A free online gathering from POC individuals who are in need of space to remember, share and root themselves in generational resilience.
NB Please note, this event has been planned for a while, and is not a specific response to recent events in the US, but speaks to a wider agenda.
People of colour, we need to take space too. Let’s connect by sharing our stories that root us in the history, creativity and imaginations of those that stood before us and with us. In times of amplified crisis’ such as pandemics, climate change and conflicts; people of colour bare the disproportionate impacts. This can be heavy and fuelling at the same time; as is holding many cultural identities in different spaces, feeling connected and disconnected to many lands. Join us in a holding space, to share stories of memories and ‘philosophies’ / beliefs / spiritual practices. Poems and artwork are welcome to be shared during the gathering.
In this session, Serayna Keya will be prompting participants to remember through a series of questions; to share across cultures and experiences. A few questions to start with: What’s your favourite fruit with a story? Tell us a story an elder told you? How are you and aren’t you connected to the Earth?

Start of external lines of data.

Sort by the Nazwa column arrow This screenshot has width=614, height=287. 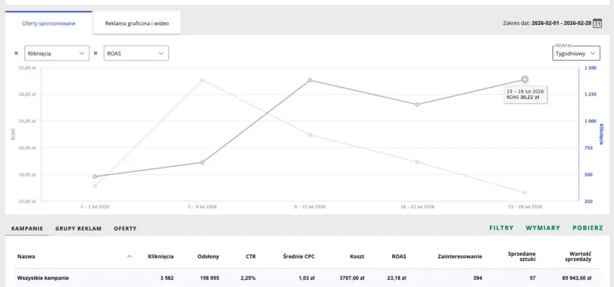pos(130,256)
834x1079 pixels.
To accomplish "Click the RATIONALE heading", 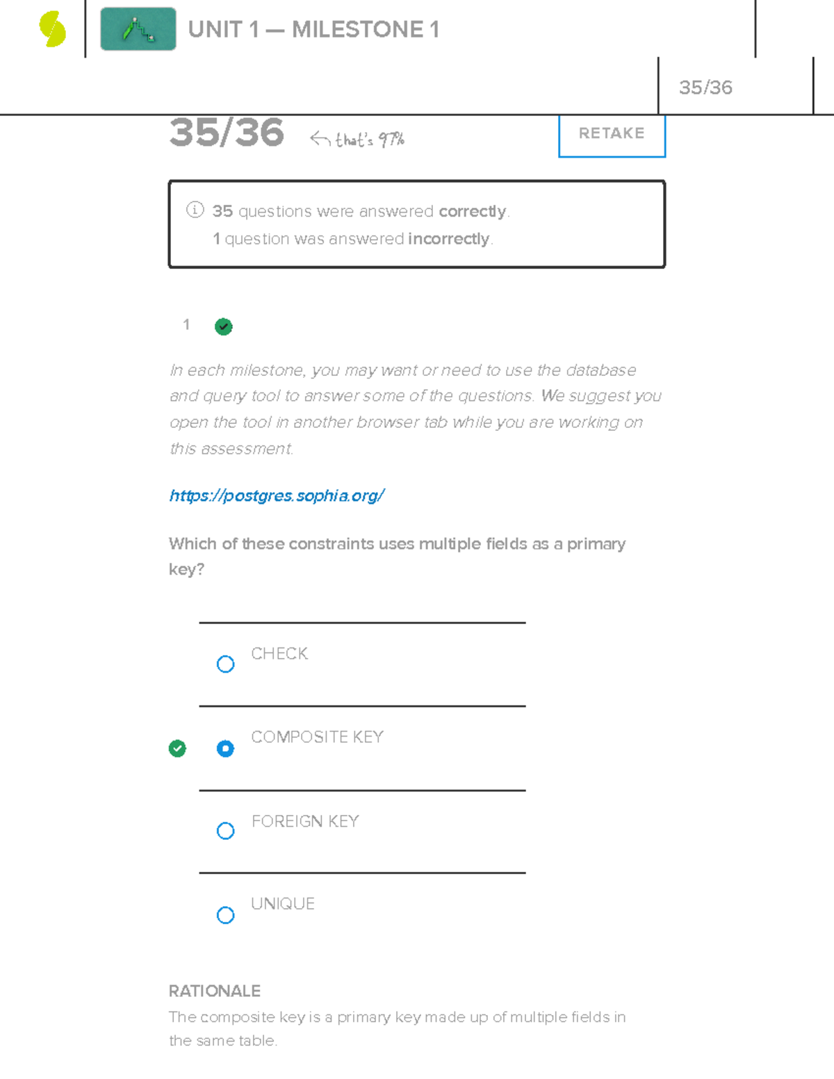I will 215,991.
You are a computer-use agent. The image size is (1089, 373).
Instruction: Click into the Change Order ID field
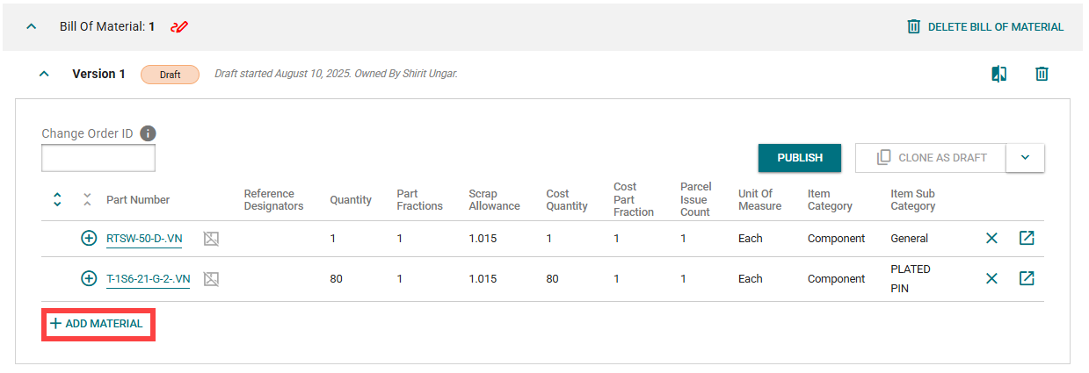coord(98,158)
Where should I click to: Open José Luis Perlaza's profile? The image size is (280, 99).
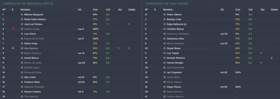pyautogui.click(x=33, y=24)
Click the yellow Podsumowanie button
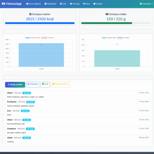This screenshot has width=154, height=154. (60, 85)
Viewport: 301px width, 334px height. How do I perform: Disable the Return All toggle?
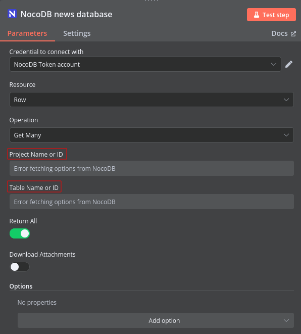[x=20, y=233]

Principles of holding space: Allowing each other to just be; Active listening; Compassion and Anti-oppression in practice; No judgement with empathy; Witnessing pain and joy and all in between; Putting our own stuff aside; Being present with ourselves together; Making heart space for memories and stories that make us.

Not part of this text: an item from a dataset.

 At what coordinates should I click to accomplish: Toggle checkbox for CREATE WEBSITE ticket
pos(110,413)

Note: This is event is for people of colour (POC) only. Healing and holding spaces is needed for resilience building when experiencing structural, institutional, interpersonal and internalised oppressions (e.g racism). Our communities have a connected and complex experience of oppression, but we are not all the same as the acronym implies. The term POC has been used here to address the power dynamic of racism and the experience of race. As individuals and communities we all have many nuances and differences. Many people even feel conflicted with this label, as like the commonly used terms ‘BAME’, ‘BIPOC’, ‘brown and black communities’. When each person speaks, we do not speak for all, but from our own uniqueness sometimes in connection to our communities. Even within Black and people of colour communities, we can still experience oppression. We hope this space is respected.
This dialogue is limited to ten people – so please book early to avoid disappointment.
Once you have registered, you will receive a zoom link 2 hours before the dialogue start time.
About Serayna Keya Solanki: Serayna Keya is a freelance consultant, advocating for the design of sustainability focused projects to be inclusive and representative of the diverse and disproportionate realties of climate change. Her practice assists organisations and community initiatives towards equity and anti-oppression. She spent some time working in the field of Sustainability, but left to freelance because of the field-wide problem of western-centrism and power dynamics. Serayna Keya also co-founded Diaspora Dialogues for the Future, a BAME-centred space to discuss climate change through the lens and diaspora community realities; discussing what it means to build a future where Diaspora Communities in connection to Global South communities are centred in mitigation and adaptation solutions, having agency and safe participation in design. Serayna Keya is always inquiring what decolonisation means for her personally, as Gujarati-Ugandan diaspora. Through artwork, poetry and craftwork; she connects into the creativity of a culture with fragmented history, to speak with her community on social and ecological issues, releasing her poetry zine ‘Speaking with Mother Earth with my Broken Mother Tongue’ in Autumn 2020. Serayna Keya is an alumnus of St Ethelburga’s Radical Resilience programme.
Check out her Stand Up Comedy Piece ‘Climate Crisis Colonised Cats’ or her most recent documentary with BBC Midlands Inside Out ‘Race, Class and Climate Activism’ on BBC Iplayer.
This dialogue is part of the series Listening to each other: Listening to Earth. This event strand is a response to the urgent need for climate justice and to build peace with Earth as a living sacred being. It explores the integration of spirituality with grounded action through the lives and leadership of people of colour.
St Ethelburga’s is a ‘maker of peace-makers’. We inspire and equip individuals and communities to contribute, in their own particular contexts, to activating a global culture of peace.